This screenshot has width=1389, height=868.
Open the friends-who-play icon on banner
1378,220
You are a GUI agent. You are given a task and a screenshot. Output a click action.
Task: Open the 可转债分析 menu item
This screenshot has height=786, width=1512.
☆ ☆ ☆ ☆
* [Task brief]
Exact copies of all the records are required.

* [Result]
This screenshot has width=1389, height=868.
Open the friends-who-play icon on banner
1378,220
You are a GUI agent. You are given a task and a screenshot. Output a click action.
Task: Open the 可转债分析 menu item
This screenshot has height=786, width=1512.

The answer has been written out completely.